Need them, she said. Not want them.

“What are those, mints?” I ask, a different kind of warmth passing through me.

“Sure. Fine. They’re mints,” she hisses, turning her back to me again, going to work with a little more fury on those eggs. They aren’t going to be scrambled; they’re going to be annihilated.

Finally, after an awkward silence of I don’t know how long, my chest burning, she spins back in my direction. “Look, I like you, Jason. I really do. But I had a guy I really liked and he burned me really bad because he kept secrets. I don’t need to know your life story, okay? But if there’s something that really affects you, yeah, I’d like to know about it.

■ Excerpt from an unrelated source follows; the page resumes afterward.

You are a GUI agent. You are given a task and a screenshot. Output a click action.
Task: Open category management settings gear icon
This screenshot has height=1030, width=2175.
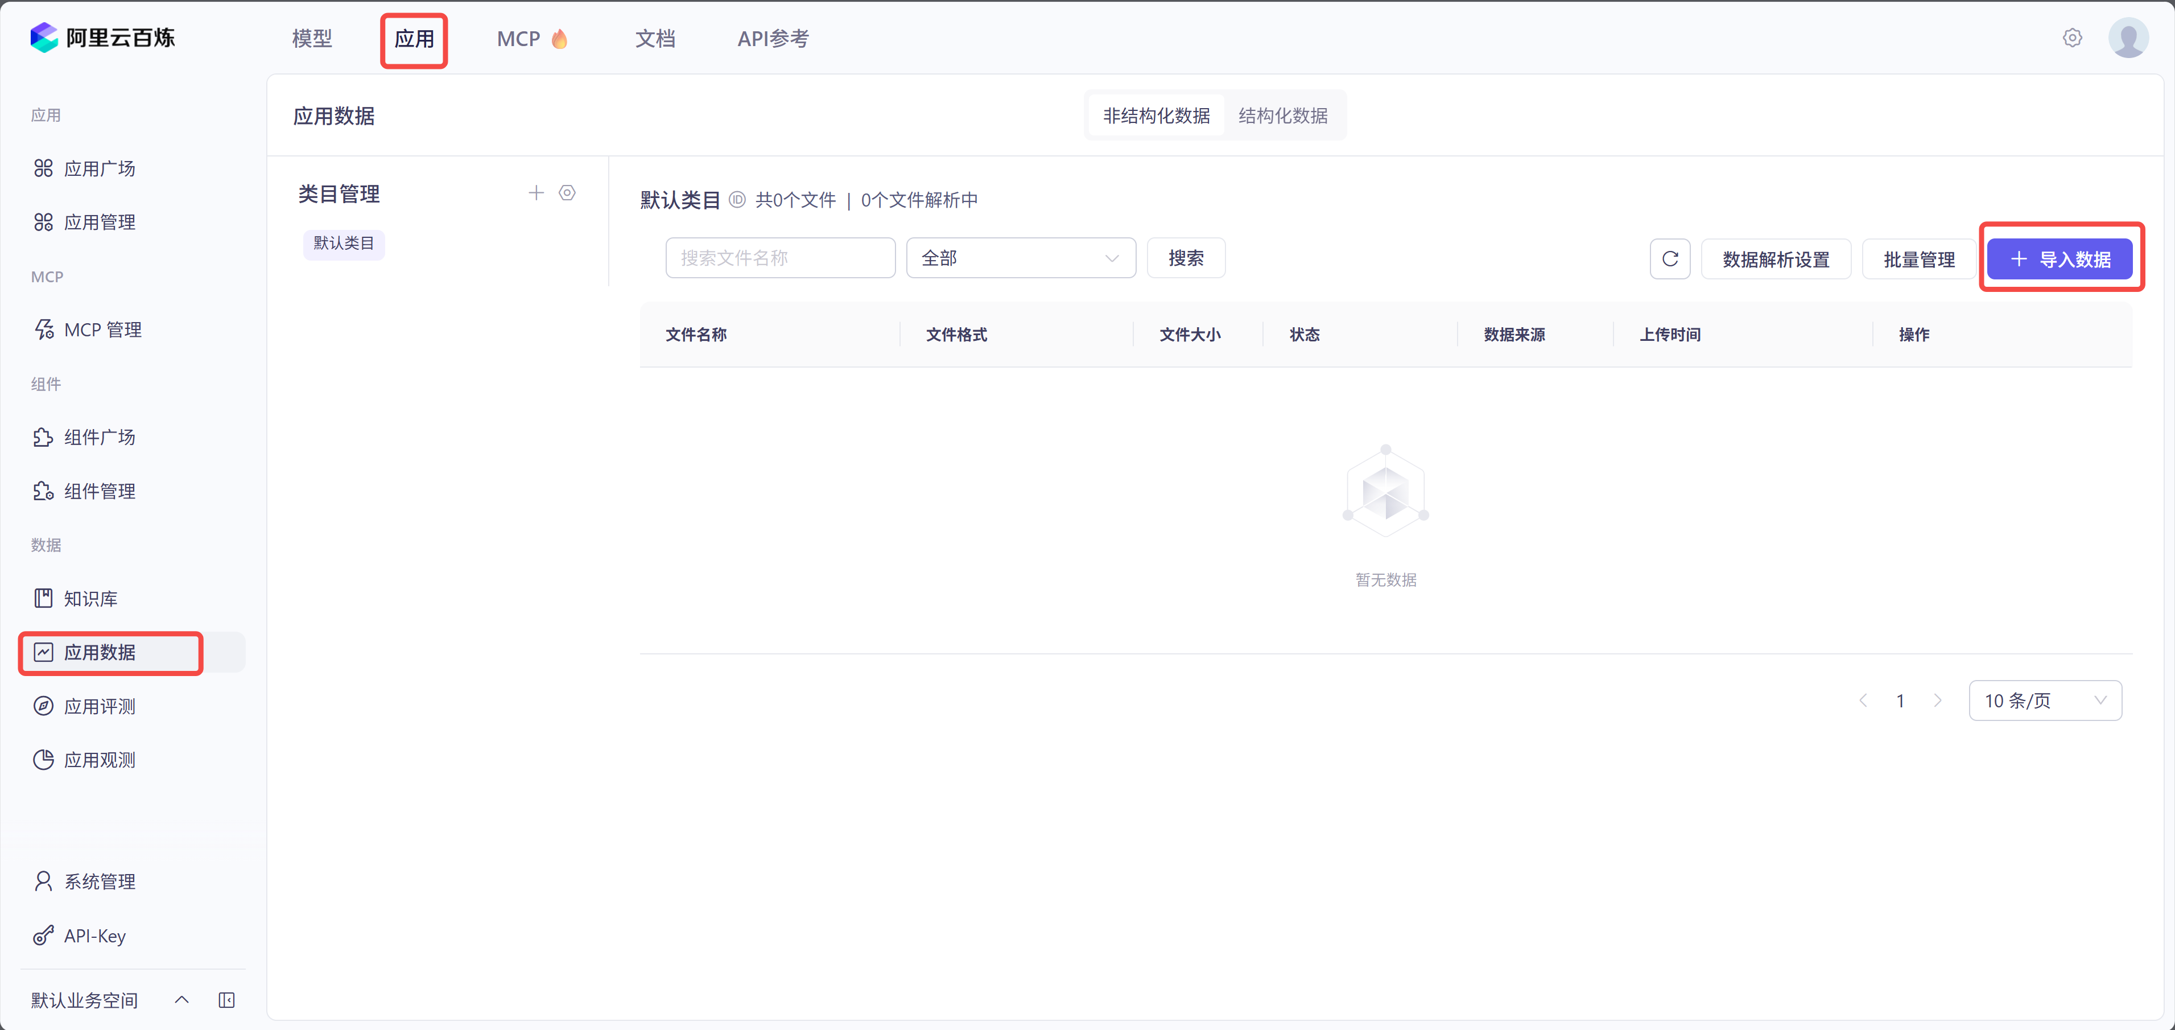click(x=567, y=193)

“Sooo. . it seems to me, just sayin’,” she says, waving her hands with exaggerated caution, “that your knee still hurts you really badly, and for some reason I can’t figure out, you don’t want to admit that to me. So you’re hiding pills in an Altoids container and you’re getting out of bed every few hours at night, too.”

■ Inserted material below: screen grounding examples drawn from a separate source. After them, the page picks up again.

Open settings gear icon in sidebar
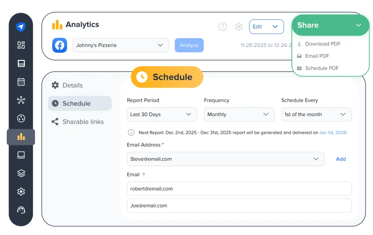This screenshot has width=373, height=235. click(x=21, y=191)
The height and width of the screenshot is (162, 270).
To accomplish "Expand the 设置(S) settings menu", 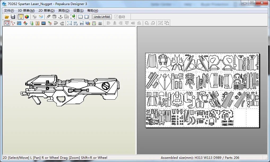I will tap(78, 11).
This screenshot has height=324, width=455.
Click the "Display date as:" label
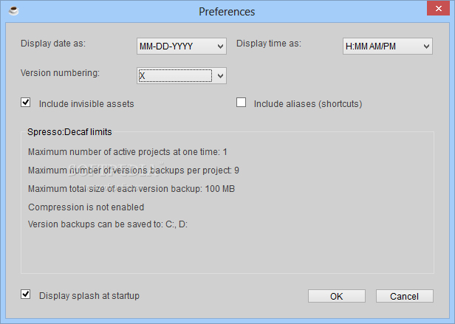[53, 44]
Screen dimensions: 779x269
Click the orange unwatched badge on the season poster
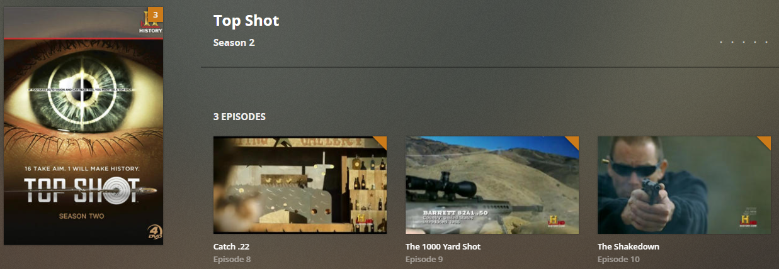(x=155, y=14)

“So you’re checking up on me.”

“Oh, for God’s sake.” She throws down the large wooden spoon she was using. It actually lands on the corner of the counter and snaps back at her. “I thought they were mints! I almost put one in my mouth! What are they? Vicodin? Something for pain.”

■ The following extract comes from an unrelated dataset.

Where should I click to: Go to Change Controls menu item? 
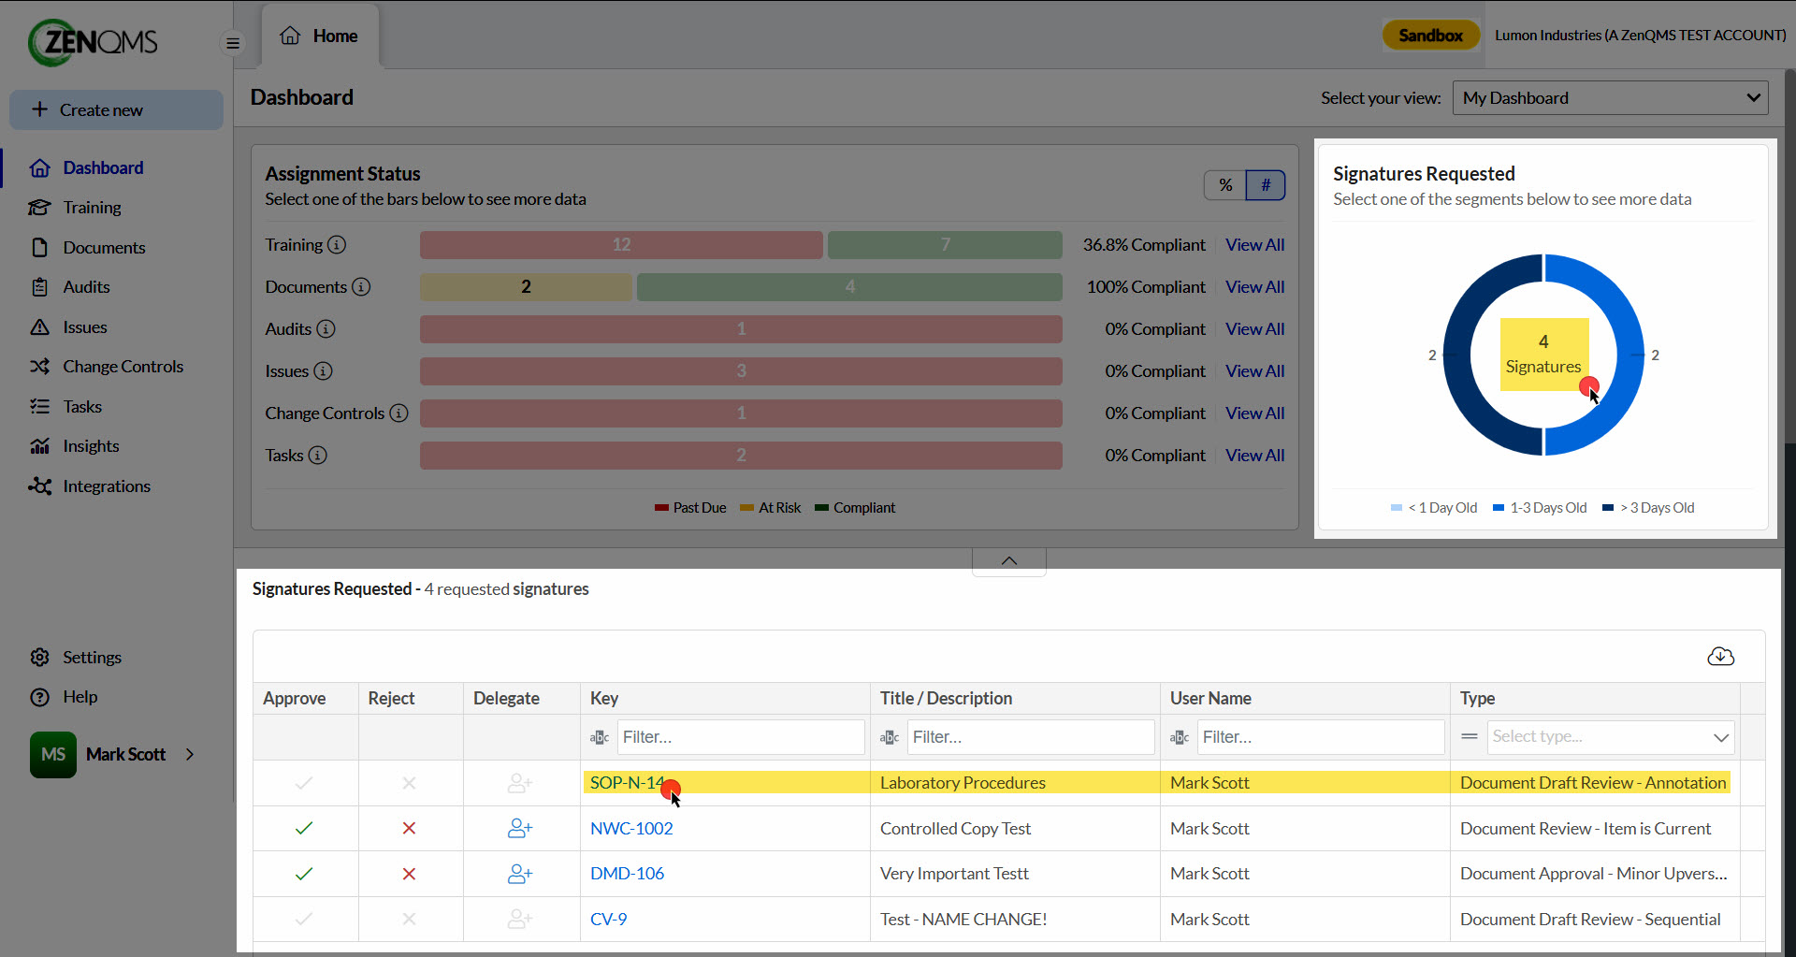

I look back at the window, at the treetops and the town houses across the street. I place my palm on the window and feel warmth.

“If something is hurting you that badly,” she says, “then it’s affecting you. And if we have some kind of a relationship, then that means it’s affecting me, too. And if we don’t have a relationship, then that’s fine, too, but then what the hell am I doing cooking you eggs?”

“Getting out your aggression, it looks like.” That’s me, when shoved into a corner. Start with sarcasm. If that doesn’t work, it can get uglier.

She leaves the kitchen without another word, heading upstairs. She is quiet up there, but I assume she’s gathering her things to leave. This is what they call the moment of truth. Cue the dramatic organ music.

“Okay,” she says when she comes back down the stairs, fully dressed, her purse slung over her shoulder. “You’re a nice guy, Jason. Maybe if we’d-”

“My knee hurts,” I say. “It hurts all the time. It should be better by now. It’s June. It’s been, like, six months. But it’s not. It’s not better.” The words just spill out, as if someone else were saying them. “My doctor doesn’t believe me so he stopped prescribing me OxyContin. So I have to buy these pills illegally.”

I’m looking out the window when I deliver this monologue. The fact that I ended with the truth seems, for some reason, to make the rest more palatable. There is a gentle but consistent ringing in my ears: Wrong, not right.

“He won’t give you pain medication?” she asks, her tone gentler now. Her guard still up, but not quite as high.

“What did I just fucking say?”

She doesn’t say anything. Neither of us does. Silence. The abrupt lurch of the fan, the air-conditioning kicking on. The smell of sweat on me, steamy and rancid. Then I hear her back at the stove, the wooden spoon on the pan, a cabinet closing, the freezer opening, bacon grease crackling in the pan.

Me, I don’t move, staring out the window, watching the slow movement of the elderly couple down the street, grateful that I can’t see my reflection.